しかしながら、現在に至っては、日枝氏が取締役相談役に留任したままで、それが可能であるとは、ほとんどのステークホルダーが思っていない。
日枝氏が人事権を握っている以上、社外の人材を積極的に登用していく動きになるとは考えにくい。たとえ、改革が実現したとしても、「日枝氏が辞任しないと許さない」という論調になっているメディアが、それを好意的に報道してくれるとは限らない。
日枝体制が維持されてしまうと、視聴者やスポンサー企業の合意形成も難しくなってしまうのが実態だ。

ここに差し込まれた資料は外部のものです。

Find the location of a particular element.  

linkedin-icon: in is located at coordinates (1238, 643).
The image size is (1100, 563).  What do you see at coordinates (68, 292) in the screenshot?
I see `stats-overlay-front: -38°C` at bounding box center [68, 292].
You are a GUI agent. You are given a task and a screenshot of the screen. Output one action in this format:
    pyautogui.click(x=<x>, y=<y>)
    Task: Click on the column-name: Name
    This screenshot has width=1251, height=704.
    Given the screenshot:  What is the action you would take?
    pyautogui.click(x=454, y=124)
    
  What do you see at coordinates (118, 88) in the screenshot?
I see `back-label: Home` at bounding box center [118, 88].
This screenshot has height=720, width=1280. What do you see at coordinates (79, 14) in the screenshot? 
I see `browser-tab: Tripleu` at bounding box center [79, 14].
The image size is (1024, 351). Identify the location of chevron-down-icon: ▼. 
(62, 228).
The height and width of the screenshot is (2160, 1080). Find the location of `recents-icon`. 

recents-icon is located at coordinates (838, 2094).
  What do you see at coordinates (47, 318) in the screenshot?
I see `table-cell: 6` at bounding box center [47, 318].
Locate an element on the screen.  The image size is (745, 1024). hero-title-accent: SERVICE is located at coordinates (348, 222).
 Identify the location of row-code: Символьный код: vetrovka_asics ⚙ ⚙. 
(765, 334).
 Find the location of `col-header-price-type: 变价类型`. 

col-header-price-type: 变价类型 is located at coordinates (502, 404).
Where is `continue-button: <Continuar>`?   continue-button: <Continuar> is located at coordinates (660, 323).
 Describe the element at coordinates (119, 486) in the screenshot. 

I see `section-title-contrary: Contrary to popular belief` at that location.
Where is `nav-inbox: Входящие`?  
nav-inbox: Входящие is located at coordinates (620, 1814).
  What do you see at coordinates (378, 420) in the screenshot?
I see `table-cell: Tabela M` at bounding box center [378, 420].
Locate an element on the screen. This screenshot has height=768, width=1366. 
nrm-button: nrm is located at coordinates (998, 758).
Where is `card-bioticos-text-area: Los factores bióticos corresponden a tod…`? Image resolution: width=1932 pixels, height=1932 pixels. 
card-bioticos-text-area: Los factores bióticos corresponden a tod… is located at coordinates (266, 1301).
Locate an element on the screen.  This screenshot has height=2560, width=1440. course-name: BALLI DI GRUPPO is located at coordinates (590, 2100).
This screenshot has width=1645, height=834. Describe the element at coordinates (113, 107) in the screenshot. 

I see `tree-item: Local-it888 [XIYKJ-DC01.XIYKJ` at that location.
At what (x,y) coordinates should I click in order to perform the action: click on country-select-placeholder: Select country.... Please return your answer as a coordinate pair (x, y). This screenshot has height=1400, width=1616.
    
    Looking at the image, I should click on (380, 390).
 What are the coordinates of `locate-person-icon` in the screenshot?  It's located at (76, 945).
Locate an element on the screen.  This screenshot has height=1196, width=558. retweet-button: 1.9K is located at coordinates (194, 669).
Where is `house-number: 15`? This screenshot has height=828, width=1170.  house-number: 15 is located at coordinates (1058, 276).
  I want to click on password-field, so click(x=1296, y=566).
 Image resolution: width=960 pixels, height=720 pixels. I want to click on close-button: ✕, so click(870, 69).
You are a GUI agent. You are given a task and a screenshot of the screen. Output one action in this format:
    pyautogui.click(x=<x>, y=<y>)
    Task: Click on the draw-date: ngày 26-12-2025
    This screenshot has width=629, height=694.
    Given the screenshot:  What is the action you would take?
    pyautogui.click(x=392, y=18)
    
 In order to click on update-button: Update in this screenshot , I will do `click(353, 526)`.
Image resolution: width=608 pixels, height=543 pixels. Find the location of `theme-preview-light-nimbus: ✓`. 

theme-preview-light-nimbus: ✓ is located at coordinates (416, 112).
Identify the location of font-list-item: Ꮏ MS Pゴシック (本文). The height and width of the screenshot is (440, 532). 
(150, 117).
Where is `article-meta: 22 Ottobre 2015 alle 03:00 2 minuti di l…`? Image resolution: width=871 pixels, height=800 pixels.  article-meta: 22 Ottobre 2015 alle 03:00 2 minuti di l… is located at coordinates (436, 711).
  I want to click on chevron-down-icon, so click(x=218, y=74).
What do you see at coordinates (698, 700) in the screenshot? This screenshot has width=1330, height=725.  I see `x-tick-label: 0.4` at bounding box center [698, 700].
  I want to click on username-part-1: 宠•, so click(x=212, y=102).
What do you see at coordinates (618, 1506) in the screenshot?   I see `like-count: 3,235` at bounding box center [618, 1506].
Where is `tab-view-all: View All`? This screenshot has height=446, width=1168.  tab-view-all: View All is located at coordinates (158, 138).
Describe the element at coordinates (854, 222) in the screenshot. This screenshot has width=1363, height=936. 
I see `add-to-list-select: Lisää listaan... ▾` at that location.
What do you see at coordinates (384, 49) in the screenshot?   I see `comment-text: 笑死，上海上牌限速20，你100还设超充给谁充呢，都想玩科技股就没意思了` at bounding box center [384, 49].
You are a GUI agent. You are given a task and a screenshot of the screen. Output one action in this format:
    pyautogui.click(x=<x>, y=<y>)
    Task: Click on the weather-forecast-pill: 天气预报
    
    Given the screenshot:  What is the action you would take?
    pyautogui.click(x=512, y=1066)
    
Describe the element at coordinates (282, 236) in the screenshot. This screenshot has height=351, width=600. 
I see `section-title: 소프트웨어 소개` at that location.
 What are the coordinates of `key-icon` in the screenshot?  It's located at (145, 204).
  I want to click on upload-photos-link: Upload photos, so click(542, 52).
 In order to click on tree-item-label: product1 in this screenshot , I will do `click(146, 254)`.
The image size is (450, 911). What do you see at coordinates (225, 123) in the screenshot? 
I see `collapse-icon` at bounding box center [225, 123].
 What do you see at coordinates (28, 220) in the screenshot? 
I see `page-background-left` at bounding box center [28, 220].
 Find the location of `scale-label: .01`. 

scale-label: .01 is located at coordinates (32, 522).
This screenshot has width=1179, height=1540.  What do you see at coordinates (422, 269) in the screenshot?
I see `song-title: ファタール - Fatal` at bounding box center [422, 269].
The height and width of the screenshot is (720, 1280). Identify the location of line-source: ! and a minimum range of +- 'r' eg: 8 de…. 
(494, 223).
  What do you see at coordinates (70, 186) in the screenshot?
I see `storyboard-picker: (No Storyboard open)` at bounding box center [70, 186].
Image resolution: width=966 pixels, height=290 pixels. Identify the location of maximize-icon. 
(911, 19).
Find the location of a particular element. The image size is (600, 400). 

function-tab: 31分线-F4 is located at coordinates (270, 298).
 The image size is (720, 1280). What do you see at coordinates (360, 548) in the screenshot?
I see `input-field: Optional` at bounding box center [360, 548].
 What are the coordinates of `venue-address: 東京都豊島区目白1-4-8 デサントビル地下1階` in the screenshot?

現段階でダルトンがフジメディアHDにあのような書簡を送付した背景には、上記のような認識があるように思える。
辞任はゴールではない
清水賢治新社長は、ダルトンの書簡に関する報道を受けて、日枝氏を含めた各役員の進退を、3月末の第三者委員会の調査報告を待って検討することを表明している。
「メディアの圧力に屈して辞任する」というのは、日枝氏にとっては屈辱的なことかもしれないが、日枝氏の辞任は、時間の問題であると思う。3月末を待たず、早々に辞任をしたほうが、フジテレビのみでなく、日枝氏自身にとっても好ましいことなのではないか。
日枝氏の辞任がゴールなのではなく、そこがフジテレビの改革の出発点となるのだ。
もう少し早く辞任していたら、日枝氏は「フジサンケイグループを繁栄に導いた功労者」として勇退することができていただろう。ただ、このまま辞任を固辞し続ければ、「晩節を汚した経営者」というイメージが積み上がっていくだけではないだろうか。